Tsu Chu (China)
Tsu Chu (also spelled as Tsu’Chu or Tsu-Chu) emerged in ancient China as early as 2500 BC. Tsu means “to kick” and Chu may be translated as “a stuffed ball made of leather”.
The aim in Tsu Chu is to kick the ball through an opening into a small net. The net is fixed onto erected bamboo canes. Considering that the opening was about 30 to 40 cm (1 foot) in diameter and remained fixed at about 9 meters (30 feet) above ground, it is presumable that a high level of skill was needed to play.
The game was traditionally played in celebration of the emperor’s birthday. Records claim that during the Ts’in Dynasty (255 BC – 206 BC) a form of Tsu Chu was used for exercise by soldiers. At the time of the Han Dynasty (206 BC – 220 AD) Tsu Chu was played extensively. A war manual from the period mentions Tsu Chu and explains that the game was played using a leather ball filled with feathers and hair.
Between 300 AD – 600 AD, the Japanese developed a game called Kemari or sometimes called Kenatt. It was played with a deerskin-covered ball about 9-10 inches in diameter and stuffed with sawdust. Eight or less players had to keep the ball from touching the floor by juggling it with their feet and passing it from one another. The playing field used for Kemari was called Kikutsubo. Traditionally, the Kikutsubo is rectangular-shaped with a sapling planted in each corner. The “classic” version supposedly featured four distinct trees: cherry, maple, willow and pine.
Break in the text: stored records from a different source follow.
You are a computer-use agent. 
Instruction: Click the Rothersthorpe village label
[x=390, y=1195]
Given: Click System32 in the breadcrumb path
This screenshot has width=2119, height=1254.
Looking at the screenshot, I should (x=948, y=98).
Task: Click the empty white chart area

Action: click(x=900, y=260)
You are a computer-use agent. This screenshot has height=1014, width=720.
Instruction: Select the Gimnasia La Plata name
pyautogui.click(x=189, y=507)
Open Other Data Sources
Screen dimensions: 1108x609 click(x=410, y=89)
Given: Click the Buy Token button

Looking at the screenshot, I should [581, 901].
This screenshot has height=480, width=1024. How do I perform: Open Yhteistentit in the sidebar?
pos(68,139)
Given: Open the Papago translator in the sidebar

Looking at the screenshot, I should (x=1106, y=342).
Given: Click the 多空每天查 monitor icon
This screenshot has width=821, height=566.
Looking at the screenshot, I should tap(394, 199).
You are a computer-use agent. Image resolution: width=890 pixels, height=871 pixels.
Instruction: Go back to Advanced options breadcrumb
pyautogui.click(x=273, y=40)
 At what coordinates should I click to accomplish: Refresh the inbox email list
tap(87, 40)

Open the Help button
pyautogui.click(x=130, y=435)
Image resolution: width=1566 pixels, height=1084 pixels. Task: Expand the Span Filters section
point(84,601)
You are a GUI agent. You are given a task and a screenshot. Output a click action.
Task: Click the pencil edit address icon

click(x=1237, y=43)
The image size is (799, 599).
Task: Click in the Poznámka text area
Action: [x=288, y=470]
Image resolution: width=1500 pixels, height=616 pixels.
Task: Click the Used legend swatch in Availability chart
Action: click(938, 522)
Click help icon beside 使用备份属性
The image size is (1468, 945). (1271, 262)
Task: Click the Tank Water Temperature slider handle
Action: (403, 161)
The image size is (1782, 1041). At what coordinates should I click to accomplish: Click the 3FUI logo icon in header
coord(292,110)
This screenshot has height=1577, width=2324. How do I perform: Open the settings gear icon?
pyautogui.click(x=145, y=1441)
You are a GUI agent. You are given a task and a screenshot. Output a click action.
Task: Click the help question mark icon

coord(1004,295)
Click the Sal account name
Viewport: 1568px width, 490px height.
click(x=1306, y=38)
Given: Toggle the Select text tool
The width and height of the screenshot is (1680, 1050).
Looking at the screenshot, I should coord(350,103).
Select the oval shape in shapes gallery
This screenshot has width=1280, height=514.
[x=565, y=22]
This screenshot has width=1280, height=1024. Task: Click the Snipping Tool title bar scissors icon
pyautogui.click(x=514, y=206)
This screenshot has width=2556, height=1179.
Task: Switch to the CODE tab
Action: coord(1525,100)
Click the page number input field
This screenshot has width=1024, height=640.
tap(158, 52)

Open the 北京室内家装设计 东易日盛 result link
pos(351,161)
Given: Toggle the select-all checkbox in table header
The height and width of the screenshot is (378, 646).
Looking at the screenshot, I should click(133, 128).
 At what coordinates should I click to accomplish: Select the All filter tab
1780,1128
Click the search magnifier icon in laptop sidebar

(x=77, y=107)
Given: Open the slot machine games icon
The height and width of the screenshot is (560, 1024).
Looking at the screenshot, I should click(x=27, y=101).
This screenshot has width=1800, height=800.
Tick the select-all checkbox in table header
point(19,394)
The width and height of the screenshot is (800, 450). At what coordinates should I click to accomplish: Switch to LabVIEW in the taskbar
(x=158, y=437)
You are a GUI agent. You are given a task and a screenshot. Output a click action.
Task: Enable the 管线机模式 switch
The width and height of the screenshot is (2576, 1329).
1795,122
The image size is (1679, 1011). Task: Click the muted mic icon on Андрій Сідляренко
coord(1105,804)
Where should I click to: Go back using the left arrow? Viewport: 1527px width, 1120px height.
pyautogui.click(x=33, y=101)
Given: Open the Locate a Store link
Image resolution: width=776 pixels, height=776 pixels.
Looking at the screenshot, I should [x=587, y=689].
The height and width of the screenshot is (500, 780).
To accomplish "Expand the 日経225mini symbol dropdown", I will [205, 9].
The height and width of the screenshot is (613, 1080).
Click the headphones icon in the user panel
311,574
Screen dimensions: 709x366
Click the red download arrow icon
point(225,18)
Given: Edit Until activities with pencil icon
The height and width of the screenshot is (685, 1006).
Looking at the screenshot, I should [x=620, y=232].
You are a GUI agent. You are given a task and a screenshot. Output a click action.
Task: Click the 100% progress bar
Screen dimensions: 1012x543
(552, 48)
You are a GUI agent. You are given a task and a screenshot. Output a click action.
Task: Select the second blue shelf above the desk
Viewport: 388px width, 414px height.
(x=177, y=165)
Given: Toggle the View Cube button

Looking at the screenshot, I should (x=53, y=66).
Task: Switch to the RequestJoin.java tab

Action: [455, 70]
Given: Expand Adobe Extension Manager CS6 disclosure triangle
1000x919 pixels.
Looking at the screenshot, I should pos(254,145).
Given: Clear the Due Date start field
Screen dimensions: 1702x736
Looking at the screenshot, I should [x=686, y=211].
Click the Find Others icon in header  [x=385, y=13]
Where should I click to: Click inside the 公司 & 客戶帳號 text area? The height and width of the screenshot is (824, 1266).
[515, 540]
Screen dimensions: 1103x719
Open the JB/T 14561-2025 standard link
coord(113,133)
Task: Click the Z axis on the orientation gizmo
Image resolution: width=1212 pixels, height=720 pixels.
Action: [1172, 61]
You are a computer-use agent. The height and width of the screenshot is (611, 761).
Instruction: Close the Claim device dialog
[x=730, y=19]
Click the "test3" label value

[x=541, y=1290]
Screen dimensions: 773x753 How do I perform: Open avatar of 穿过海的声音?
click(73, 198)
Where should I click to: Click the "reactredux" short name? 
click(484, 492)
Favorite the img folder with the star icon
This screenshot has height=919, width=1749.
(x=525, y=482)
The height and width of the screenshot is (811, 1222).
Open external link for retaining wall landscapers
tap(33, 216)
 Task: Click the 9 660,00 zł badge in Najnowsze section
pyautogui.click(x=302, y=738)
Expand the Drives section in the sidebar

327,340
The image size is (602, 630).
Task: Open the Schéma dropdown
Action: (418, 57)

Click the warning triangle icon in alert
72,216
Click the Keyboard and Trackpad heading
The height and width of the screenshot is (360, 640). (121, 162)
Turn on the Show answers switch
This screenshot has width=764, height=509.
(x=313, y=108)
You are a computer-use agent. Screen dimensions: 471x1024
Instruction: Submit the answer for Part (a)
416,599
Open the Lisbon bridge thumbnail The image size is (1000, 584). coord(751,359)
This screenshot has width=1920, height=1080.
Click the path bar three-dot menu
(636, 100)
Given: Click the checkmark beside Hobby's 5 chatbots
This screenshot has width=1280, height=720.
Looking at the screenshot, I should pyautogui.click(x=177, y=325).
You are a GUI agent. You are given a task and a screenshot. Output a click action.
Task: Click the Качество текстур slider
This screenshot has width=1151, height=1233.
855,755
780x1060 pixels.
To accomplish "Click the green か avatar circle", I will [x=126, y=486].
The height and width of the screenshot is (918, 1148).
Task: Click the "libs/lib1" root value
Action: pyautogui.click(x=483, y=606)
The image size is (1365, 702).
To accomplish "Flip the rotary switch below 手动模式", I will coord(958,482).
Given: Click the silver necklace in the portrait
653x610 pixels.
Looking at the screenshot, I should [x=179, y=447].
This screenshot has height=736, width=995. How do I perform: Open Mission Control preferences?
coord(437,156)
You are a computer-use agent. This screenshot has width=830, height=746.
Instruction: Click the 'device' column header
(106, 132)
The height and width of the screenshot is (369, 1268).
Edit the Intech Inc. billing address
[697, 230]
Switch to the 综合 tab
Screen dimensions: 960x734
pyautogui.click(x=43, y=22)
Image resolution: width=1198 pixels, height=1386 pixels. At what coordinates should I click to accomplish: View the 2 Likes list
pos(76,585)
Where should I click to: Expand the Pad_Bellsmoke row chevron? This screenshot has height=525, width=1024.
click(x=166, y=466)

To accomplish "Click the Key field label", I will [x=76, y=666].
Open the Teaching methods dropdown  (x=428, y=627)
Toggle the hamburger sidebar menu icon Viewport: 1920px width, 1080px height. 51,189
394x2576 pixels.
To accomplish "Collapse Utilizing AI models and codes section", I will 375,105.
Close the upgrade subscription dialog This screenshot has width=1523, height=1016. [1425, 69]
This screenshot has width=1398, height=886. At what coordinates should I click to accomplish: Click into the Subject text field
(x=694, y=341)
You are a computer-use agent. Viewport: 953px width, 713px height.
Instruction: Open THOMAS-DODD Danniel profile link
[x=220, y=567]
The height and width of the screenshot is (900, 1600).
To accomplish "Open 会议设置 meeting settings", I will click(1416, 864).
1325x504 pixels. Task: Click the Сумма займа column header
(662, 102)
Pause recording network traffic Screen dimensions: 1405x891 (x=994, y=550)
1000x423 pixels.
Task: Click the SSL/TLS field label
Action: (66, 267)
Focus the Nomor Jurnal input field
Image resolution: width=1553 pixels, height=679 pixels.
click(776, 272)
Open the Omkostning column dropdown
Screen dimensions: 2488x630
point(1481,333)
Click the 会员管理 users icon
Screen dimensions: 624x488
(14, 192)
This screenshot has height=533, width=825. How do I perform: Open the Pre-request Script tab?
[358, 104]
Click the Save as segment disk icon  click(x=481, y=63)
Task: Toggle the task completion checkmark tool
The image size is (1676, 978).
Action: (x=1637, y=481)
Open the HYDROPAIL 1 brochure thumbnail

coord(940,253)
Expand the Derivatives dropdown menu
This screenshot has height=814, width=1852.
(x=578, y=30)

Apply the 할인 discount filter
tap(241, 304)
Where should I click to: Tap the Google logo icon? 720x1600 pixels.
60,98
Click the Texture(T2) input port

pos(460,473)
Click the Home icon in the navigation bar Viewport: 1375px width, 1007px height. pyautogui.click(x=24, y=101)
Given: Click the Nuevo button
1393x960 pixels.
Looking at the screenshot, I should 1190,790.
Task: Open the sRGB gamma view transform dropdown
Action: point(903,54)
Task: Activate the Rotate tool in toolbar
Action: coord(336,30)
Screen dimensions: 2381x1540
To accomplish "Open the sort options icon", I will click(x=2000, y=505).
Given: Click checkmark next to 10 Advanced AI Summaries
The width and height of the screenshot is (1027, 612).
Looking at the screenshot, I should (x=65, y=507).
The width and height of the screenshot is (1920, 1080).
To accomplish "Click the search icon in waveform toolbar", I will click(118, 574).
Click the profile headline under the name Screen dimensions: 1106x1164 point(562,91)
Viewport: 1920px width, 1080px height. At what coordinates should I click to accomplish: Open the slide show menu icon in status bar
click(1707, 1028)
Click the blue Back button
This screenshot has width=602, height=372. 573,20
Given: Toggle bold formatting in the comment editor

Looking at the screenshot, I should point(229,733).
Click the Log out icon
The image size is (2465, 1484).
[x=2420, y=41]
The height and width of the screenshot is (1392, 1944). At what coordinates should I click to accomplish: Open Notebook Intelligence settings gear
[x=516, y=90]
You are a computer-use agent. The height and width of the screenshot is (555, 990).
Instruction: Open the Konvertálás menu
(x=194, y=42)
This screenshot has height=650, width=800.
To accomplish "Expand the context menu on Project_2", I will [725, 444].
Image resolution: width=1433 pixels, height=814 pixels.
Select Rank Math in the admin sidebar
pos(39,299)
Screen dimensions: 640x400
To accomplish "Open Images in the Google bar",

The period between the 10th and 16th century was the golden age of Kemari. The game spread to the lower classes and was mentioned in Japanese poetry and writing. One anecdote tells of an emperor who along with his team, kept the ball up for over 1000 kicks. Eyewitnesses claim that the ball “seemed suspended, hanging in the sky”. Afterwards, the ball was retired and given a high court rank by the emperor himself.
Around the 13th or 14th century a specific Kemari outfit was introduced, a vivid long-sleeved uniform based on the hitatare. The game of Kemari is still played today in Japan by enthusiasts who want to preserve the tradition.